The large number of subnodes required by the multi-tree architecture causes it to have a significantly higher hardware usage than the alternative architectures, as shown in Table I and Fig. 4 . However, it can also be seen that the multi-tree architecture has a lower f max than that of the proposed dual-tree architecture, despite having fewer subnode delays in its critical path. Again, this may be explained by the physical limitations of FPGA synthesis, in which a higher hardware resource usage creates longer routing paths, increasing the propagation delay.

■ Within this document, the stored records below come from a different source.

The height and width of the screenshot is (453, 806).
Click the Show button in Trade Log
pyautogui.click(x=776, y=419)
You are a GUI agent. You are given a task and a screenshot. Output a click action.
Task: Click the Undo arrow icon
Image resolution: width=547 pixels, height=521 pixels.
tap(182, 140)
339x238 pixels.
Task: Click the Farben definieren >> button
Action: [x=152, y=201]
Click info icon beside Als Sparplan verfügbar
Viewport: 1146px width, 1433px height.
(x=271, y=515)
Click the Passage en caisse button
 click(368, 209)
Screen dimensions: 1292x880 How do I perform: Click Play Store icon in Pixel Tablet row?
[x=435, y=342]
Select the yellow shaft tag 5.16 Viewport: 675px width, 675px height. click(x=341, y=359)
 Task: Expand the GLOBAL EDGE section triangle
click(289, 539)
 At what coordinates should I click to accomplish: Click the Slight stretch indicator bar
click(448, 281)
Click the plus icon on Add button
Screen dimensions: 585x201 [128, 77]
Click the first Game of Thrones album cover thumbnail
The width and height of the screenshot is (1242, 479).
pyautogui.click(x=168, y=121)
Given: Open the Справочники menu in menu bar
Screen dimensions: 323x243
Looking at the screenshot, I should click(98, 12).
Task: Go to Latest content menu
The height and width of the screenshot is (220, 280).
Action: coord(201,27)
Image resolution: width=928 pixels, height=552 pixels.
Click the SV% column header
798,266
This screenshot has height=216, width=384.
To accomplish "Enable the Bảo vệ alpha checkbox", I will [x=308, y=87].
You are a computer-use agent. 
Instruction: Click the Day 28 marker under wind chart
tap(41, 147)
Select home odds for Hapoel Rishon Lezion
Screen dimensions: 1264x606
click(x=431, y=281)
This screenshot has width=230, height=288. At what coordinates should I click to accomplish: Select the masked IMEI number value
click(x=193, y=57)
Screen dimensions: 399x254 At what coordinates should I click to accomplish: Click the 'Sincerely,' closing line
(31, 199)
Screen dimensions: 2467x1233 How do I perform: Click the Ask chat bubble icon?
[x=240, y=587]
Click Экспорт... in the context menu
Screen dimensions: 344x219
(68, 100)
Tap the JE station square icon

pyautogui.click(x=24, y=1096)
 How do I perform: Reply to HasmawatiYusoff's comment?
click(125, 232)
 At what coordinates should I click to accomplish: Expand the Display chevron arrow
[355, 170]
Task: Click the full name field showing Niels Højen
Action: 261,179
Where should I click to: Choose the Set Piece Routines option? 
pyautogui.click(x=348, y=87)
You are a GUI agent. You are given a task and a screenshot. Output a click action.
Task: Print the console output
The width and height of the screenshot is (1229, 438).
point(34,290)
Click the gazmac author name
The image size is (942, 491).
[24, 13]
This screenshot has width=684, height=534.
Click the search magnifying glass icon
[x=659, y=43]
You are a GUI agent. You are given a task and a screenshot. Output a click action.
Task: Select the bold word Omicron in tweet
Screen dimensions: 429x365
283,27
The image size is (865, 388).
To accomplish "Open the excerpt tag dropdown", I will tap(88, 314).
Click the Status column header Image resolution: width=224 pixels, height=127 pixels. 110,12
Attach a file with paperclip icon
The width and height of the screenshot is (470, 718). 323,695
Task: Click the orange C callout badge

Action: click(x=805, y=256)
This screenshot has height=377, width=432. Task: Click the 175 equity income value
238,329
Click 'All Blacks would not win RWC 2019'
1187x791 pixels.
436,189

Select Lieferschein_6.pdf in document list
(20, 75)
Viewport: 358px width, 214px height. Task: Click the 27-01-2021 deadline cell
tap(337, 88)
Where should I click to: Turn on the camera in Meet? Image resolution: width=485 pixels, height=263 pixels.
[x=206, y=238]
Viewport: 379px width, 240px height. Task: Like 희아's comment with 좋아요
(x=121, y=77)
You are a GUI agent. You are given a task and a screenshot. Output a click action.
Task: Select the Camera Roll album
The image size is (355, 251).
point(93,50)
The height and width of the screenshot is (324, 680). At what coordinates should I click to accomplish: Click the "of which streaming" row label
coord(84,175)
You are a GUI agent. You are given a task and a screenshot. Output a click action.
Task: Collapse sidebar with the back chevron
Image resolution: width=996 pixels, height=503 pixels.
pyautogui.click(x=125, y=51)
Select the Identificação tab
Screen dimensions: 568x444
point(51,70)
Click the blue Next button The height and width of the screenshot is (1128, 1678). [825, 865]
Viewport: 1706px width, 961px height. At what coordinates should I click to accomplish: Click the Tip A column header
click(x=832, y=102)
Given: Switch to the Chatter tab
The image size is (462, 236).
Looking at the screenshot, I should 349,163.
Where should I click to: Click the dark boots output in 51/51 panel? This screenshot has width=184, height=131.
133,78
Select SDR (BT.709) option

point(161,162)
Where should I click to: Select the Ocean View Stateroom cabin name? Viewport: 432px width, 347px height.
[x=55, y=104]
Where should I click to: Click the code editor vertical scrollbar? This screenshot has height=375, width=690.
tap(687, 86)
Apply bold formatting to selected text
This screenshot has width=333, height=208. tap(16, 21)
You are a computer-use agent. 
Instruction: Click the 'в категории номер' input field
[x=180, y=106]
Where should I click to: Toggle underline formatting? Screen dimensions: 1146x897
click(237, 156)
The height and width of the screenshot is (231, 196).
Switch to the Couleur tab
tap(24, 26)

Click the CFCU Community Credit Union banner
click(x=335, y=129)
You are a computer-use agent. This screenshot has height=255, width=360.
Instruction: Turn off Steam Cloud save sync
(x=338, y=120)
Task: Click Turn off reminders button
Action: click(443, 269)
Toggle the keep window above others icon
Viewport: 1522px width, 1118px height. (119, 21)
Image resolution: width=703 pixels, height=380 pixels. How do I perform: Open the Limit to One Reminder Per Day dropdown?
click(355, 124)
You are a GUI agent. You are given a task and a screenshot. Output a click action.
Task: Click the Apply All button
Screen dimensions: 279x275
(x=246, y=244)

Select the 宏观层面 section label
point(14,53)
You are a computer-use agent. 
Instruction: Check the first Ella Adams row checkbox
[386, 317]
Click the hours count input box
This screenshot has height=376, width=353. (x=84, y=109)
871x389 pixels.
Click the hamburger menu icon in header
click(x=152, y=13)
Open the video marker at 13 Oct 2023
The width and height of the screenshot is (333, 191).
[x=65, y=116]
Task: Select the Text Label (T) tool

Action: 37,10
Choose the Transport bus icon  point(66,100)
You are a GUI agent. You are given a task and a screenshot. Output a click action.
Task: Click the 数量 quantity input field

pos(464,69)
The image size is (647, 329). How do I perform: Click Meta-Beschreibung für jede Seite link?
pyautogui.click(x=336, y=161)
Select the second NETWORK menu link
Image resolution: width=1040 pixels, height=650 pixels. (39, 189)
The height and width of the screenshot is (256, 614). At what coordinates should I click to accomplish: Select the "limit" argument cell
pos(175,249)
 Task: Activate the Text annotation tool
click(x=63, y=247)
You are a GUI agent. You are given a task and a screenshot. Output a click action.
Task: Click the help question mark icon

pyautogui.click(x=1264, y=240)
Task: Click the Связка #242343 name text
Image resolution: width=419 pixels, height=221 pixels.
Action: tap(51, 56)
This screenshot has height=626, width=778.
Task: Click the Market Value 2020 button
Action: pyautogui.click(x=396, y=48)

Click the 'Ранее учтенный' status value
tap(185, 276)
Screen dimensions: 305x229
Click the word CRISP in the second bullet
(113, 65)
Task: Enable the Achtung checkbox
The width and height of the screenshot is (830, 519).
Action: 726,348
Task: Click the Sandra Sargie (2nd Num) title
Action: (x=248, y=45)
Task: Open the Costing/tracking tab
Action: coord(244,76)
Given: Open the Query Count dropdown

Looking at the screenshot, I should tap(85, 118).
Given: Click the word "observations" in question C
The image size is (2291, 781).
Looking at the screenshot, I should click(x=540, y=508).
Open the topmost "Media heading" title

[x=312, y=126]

Overall, it may be seen that the proposed dual-tree architecture offers a lower hardware resource requirement and a higher maximum operating frequency than both of the two general-purpose alternatives. This is demonstrated in its significantly higher hardware efficiency seen in Table I , which is 122% higher than that of the multi-tree architecture, and 248% higher than that of the forwards-backwards architecture.
V. CONCLUSION
In this brief, we have presented an algorithmic generalisation for the construction of optimised dual-tree NPUs, which flexibly support any number of inputs and outputs. This general-purpose architecture minimises the number of 2-input 1-output subnodes required and achieves a short critical path, making it suitable for use in any NPU in which the subnode function is non-invertible. Additionally, the proposed architecture uses bypass multiplexers to achieve full flexibility over the supported number of inputs and outputs, facilitating its use in decoder architectures in which the number of NPU inputs and outputs may vary at run-time. We also present a method for reducing the hardware requirements of these bypass multiplexers, according to the specific set of supported numbers of inputs and outputs. We have demonstrated that the proposed architecture offers better than the best of both worlds compared to two alternative general-purpose architectures. More specifically, the proposed architecture improves on the hardware resource usage of the forward-backwards architecture and improves on the maximum supported clock frequency of the multi-tree architecture in FPGA implementations. In the case of an IEEE 802.11n LDPC decoder, the proposed architecture offers a 122% improved hardware efficiency compared to the best of these two benchmarkers.